TASK OBJECTIVE ::
Copy out all of the records. Keep every word exact.

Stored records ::

§

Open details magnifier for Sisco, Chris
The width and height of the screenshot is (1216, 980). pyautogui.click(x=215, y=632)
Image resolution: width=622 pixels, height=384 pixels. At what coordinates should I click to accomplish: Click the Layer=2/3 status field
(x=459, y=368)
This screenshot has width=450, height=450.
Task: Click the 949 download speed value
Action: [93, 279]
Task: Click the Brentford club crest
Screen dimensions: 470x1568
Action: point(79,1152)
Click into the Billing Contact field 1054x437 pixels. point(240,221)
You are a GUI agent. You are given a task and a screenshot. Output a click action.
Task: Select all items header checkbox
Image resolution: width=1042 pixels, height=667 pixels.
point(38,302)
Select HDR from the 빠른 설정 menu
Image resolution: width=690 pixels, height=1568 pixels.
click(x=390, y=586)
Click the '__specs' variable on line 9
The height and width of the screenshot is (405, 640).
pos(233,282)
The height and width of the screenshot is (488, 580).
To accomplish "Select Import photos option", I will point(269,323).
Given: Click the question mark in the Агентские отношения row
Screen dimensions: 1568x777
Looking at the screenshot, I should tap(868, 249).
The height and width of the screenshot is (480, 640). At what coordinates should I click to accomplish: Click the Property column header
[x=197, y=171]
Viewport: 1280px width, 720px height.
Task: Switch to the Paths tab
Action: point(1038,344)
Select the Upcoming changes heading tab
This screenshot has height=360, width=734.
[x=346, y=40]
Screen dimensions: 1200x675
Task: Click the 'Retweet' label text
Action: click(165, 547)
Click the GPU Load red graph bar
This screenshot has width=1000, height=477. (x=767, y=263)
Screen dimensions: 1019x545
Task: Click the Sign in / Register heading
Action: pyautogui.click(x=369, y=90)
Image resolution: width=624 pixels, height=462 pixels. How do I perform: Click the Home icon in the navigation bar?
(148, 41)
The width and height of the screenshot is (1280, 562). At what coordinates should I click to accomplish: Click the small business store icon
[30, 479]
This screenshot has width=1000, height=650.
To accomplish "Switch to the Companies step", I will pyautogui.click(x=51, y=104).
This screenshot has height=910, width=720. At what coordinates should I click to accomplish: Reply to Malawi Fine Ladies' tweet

§

TASK RESPONSE ::
Open details magnifier for Sisco, Chris
The width and height of the screenshot is (1216, 980). pyautogui.click(x=215, y=632)
Image resolution: width=622 pixels, height=384 pixels. At what coordinates should I click to accomplish: Click the Layer=2/3 status field
(x=459, y=368)
This screenshot has width=450, height=450.
Task: Click the 949 download speed value
Action: [93, 279]
Task: Click the Brentford club crest
Screen dimensions: 470x1568
Action: point(79,1152)
Click into the Billing Contact field 1054x437 pixels. point(240,221)
You are a GUI agent. You are given a task and a screenshot. Output a click action.
Task: Select all items header checkbox
Image resolution: width=1042 pixels, height=667 pixels.
point(38,302)
Select HDR from the 빠른 설정 menu
Image resolution: width=690 pixels, height=1568 pixels.
click(x=390, y=586)
Click the '__specs' variable on line 9
The height and width of the screenshot is (405, 640).
pos(233,282)
The height and width of the screenshot is (488, 580).
To accomplish "Select Import photos option", I will point(269,323).
Given: Click the question mark in the Агентские отношения row
Screen dimensions: 1568x777
Looking at the screenshot, I should tap(868, 249).
The height and width of the screenshot is (480, 640). At what coordinates should I click to accomplish: Click the Property column header
[x=197, y=171]
Viewport: 1280px width, 720px height.
Task: Switch to the Paths tab
Action: point(1038,344)
Select the Upcoming changes heading tab
This screenshot has height=360, width=734.
[x=346, y=40]
Screen dimensions: 1200x675
Task: Click the 'Retweet' label text
Action: click(165, 547)
Click the GPU Load red graph bar
This screenshot has width=1000, height=477. (x=767, y=263)
Screen dimensions: 1019x545
Task: Click the Sign in / Register heading
Action: pyautogui.click(x=369, y=90)
Image resolution: width=624 pixels, height=462 pixels. How do I perform: Click the Home icon in the navigation bar?
(148, 41)
The width and height of the screenshot is (1280, 562). At what coordinates should I click to accomplish: Click the small business store icon
[30, 479]
This screenshot has width=1000, height=650.
To accomplish "Switch to the Companies step", I will pyautogui.click(x=51, y=104).
This screenshot has height=910, width=720. At what coordinates should I click to accomplish: Reply to Malawi Fine Ladies' tweet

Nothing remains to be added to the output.